(Selected passage)
Making responsibility for cancer costs attractive to oncology providers

Oncologists are embracing evidence-based medicine and an emphasis on high-quality care, as indicated by the uptake of clinical pathways and participation in ASCO’s Quality Oncology Practice Initiative.

However, given the high cost of anti-cancer medications and the potential for catastrophic cases, practices with a relatively small number of patients (e.g., 500 to 1,000) may jeopardize their viability by assuming financial responsibility for their patients.

There are financial protections for taking on this capitated risk. For example, reinsurance or risk corridors, “pooling” risk, and/or engaging risk-sharing partners can help practices limit financial exposure.

It’s been hypothesized that one contributing factor to managed care’s failure with capitated providers in the 1990s was patient perception of undertreatment. To address this issue, it will be essential to link oncologists’ assumption of financial risk with transparent quality measure reporting, the result of which impacts the capitation rates Medicare and other payers set. Treating patients on clinical pathways designed transparently to provide the highest efficacy and least toxicity can offer patients assurance.

Additionally, measurable outcomes must be publicly reportable. Many of these are readily available in oncology — including survival, ability to return to work, ED/inpatient use and chemotherapy administration at the end of life — when it’s more likely to be detrimental rather than beneficial to the patient.

Clearly, the status quo of rapidly escalating cancer care costs for patients isn’t acceptable and if unchecked will ultimately limit their access to care. For some, it’s already swapping a cancer death sentence for a financial life sentence. The rising costs associated with rapid (and amazing) clinical innovation are also unsustainable: no practice can remain financially stable when “buy-and-bill” chemotherapy forces them to front millions in treatment costs and then hope to be reimbursed. By adopting more responsibility for the financial cost of cancer care through linking payments to clinical pathways that incentivize value, oncology practices can take costs into their own hands by rewarding outcomes rather than expenses.

Andrew Hertler is an oncologist and chief medical officer, New Century Health.
(End Selected passage)
§ Task set:
- A) Decide whether each statement below agrees with the oncology passage. Answer yes or no for each and quote the deciding words.
(i) Practices with about 500 to 1,000 patients may put their viability at risk by taking on financial responsibility for those patients.
(ii) The passage states as established fact that patient perception of undertreatment caused managed care's failure with capitated providers in the 1990s.
(iii) Reinsurance is one way practices can limit their financial exposure.
- B) List every measurable outcome that the oncology passage names as readily available in oncology.
- C) Copy the oncology passage from the words "It’s been hypothesized" through the words "offer patients assurance.", starting at the first and stopping after the second.
(Records provided)
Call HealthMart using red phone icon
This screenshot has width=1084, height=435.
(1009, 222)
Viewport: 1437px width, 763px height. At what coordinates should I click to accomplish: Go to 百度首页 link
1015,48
(End Records provided)
§ Results in order:
- A)
(i) Yes: "practices with a relatively small number of patients (e.g., 500 to 1,000) may jeopardize their viability by assuming financial responsibility for their patients."
(ii) No: "It’s been hypothesized that one contributing factor to managed care’s failure with capitated providers in the 1990s was patient perception of undertreatment."
(iii) Yes: "reinsurance or risk corridors, “pooling” risk, and/or engaging risk-sharing partners can help practices limit financial exposure."

- B)
- survival
- ability to return to work
- ED/inpatient use
- chemotherapy administration at the end of life

- C)
It’s been hypothesized that one contributing factor to managed care’s failure with capitated providers in the 1990s was patient perception of undertreatment. To address this issue, it will be essential to link oncologists’ assumption of financial risk with transparent quality measure reporting, the result of which impacts the capitation rates Medicare and other payers set. Treating patients on clinical pathways designed transparently to provide the highest efficacy and least toxicity can offer patients assurance.